Je lis toutefois des choses intéressantes : en ce moment, les articles de What is Enlightenment?* sur l’illumination et l’évolution. Ce sont des sujets dont je pourrais parler dans mes prochains livres, et exposer dans des conférences ou des ateliers : de la matière première à retransmettre. Je me dis parfois – pour me justifier sans doute – que mon rôle est de transmettre des informations, des idées… pourquoi pas ! C’est quelque chose qui me plaît et me semble utile et profitable, pour changer ou améliorer le monde. Je ne suis d’ailleurs pas le seul à faire ça, loin de là. L’information et la communication sont des caractéristiques de notre époque, et aussi des moyens de favoriser l’évolution et le changement. C’est une information alternative qu’il s’agit de transmettre, bien sûr, et même si elle ne touche encore qu’une trop petite partie de la population mondiale, c’est là qu’il y a quelque chose à faire, et que se situe peut-être ma mission.
* Khema (Ayya) (1926-1997) : née à Berlin, Ayya Khema fut ordonnée nonne en 1979 au Sri Lanka.
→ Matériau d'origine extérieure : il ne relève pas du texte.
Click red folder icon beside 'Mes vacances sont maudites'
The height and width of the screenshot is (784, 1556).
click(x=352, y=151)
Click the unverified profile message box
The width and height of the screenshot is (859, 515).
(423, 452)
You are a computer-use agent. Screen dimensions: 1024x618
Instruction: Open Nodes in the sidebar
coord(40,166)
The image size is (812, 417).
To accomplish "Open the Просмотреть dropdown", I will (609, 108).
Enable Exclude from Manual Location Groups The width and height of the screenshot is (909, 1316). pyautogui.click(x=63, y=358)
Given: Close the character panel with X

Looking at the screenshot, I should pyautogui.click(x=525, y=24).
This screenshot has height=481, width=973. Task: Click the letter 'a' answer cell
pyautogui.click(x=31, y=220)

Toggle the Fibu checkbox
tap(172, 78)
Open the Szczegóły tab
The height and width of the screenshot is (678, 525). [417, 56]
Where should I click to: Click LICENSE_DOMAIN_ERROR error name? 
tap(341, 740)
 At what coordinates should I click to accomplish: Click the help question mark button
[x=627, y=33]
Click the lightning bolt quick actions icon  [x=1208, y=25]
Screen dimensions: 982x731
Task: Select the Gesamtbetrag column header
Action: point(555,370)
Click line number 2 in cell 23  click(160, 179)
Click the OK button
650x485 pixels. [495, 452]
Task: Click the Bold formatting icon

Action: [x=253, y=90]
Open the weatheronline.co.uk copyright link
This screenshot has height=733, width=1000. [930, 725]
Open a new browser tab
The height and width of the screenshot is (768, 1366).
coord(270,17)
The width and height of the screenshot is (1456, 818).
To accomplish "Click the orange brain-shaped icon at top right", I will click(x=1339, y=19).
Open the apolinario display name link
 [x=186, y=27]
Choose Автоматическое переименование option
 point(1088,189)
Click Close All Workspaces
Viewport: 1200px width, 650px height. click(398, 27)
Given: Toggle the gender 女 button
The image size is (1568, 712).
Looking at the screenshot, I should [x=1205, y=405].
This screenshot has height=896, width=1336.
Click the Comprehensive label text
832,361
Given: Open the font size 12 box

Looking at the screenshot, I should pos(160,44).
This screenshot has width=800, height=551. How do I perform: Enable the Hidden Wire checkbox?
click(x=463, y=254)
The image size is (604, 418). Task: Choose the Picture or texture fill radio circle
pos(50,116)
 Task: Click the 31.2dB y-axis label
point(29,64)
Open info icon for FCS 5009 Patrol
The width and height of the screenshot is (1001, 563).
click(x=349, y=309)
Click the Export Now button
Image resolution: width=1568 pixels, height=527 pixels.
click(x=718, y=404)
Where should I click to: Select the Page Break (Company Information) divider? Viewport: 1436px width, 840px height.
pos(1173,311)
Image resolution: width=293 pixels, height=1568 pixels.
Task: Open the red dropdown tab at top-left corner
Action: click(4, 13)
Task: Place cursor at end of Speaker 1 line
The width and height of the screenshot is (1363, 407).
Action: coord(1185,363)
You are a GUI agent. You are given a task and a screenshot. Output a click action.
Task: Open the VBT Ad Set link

Elle enseignait le bouddhisme theravada et la pratique des jhanas, les absorptions méditatives. Elle fonda en 1978 le Wat Buddha Dhamma, un monastère de la forêt situé en Australie, où j’ai fait ma première retraite avec elle en février 1990 (voir mon livre Le parfum de l’éveil). Elle fut ensuite mon principal maître spirituel jusqu’à sa mort.
* What is Enlightenment? : magazine spirituel créé en 1991 par Andrew Cohen.